Jmeter reporting higher load time

I am performing baseline performance test on a project. Average load time reported by jmeter is much higher than actual load time in browser(fresh- no cache and cookies).
What will be the issue?
I suggest to check the following:
Load generator overload. Re-run JMeter test with one user/thread and compare with Firefox. If the results will be comparable then the response time in JMeter may be excessive due to its overload. Try to address it by adding more load generators.
Inaccurate browser emulation. If even with one user the response time in the load test is higher, then it can be caused by inaccurate emulation of browser paralel connections. To troubleshoot it, compare waterfall diagrams. To get it from Firefox, use Firebug. Route JMeter traffic through Fiddler which displays the waterfall on the Timeline tab. If the waterfalls are different, you may have the following issue: a web browser downloads resources in parallel, while by default JMeter replays recorded traffic sequentially. To fix it, add these settings: Simulating browsers using JMeter.
Are you checking with browser during the load test ? or at another time ?
In the latter case, you would be comparing apples and oranges.
Are you using JMeter GUI mode ? if yes, it's a bad practice, GUI mode is for scripting, NON GUI mode for load testing:
http://www.ubik-ingenierie.com/blog/jmeter_performance_tuning_tips/
How much threads are you using ? and which version of Jmeter ?
For embedded resources testing, 3.0 is the most realistic and performing:
https://jmeter.apache.org/changes.html
Whenever you run performance tests instead of Average response times, always consider 90th percentile.
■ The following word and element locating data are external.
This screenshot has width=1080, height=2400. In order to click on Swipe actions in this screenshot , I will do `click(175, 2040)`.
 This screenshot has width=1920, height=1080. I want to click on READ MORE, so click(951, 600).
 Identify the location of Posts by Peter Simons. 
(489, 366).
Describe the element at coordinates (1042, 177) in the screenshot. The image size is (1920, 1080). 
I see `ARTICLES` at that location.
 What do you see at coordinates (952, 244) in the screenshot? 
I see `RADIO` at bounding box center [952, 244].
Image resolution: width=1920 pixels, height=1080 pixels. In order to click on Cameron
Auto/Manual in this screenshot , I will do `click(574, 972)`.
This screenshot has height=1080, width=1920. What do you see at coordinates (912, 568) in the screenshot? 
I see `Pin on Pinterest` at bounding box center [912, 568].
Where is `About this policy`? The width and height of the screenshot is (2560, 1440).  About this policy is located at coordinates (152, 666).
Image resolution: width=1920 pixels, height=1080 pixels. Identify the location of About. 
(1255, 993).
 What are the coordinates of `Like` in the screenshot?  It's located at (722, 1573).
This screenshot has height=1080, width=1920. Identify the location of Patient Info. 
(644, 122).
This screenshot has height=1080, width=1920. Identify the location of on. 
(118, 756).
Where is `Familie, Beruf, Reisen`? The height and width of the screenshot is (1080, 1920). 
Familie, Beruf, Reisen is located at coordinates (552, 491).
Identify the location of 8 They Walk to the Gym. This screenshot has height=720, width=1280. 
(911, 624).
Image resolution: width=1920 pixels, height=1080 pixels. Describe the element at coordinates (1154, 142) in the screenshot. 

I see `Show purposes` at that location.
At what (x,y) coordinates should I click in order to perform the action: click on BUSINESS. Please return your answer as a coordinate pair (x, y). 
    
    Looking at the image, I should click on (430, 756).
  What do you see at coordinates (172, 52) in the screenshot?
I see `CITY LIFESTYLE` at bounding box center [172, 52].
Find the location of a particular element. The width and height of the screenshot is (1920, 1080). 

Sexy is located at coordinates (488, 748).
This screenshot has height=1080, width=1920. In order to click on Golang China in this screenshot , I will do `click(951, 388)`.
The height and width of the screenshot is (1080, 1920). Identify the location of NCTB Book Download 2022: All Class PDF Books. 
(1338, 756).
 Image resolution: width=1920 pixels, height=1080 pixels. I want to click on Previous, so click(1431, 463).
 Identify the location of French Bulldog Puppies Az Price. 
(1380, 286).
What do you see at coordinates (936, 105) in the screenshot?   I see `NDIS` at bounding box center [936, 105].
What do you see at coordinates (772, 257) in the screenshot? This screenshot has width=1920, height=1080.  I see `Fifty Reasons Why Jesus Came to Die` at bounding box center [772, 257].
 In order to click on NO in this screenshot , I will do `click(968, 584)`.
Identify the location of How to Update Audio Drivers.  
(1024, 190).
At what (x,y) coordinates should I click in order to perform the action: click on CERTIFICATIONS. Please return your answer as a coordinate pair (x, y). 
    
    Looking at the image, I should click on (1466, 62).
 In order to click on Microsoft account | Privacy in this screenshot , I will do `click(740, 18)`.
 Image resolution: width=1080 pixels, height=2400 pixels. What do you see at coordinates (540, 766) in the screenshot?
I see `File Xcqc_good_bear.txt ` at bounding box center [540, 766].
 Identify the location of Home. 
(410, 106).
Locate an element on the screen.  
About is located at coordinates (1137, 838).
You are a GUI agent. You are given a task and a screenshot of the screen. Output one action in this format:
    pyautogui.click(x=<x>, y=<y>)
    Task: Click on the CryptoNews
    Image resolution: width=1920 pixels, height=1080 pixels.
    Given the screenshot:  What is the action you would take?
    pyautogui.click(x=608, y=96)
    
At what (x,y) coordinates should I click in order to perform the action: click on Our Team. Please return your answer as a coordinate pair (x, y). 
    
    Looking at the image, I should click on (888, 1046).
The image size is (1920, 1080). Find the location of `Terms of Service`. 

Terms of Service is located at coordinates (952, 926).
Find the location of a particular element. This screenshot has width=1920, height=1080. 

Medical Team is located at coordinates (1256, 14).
In some cases avg. response time is skewed even if one request takes long to respond. So please check 90th Percentile.
If you are running the test with multiple users, try to hit the application from browser while load test is going on and check the response time on browser. This will tell you if your observation is correct.
The load generator may not be able to establish enough connections due to which you might see higher response time. Check load generator utilization in case if you doubt. In some cases load generator itself can't generate enough load.
Check your sever utilization when you run the performance test. This will give you an idea if the application is not able to handle the load or if it's the issue with load generator.
If you are running tests from UI mode, please try to run tests with non-UI mode. (Can you specify with how many users you are running these tests?)
Increase JMeter memory if you see issue with load generator and keep eye on load generator CPU usage too.
Check if load generator and browser from which you are hitting the application are on the same network and check network latency to check if there is network problem.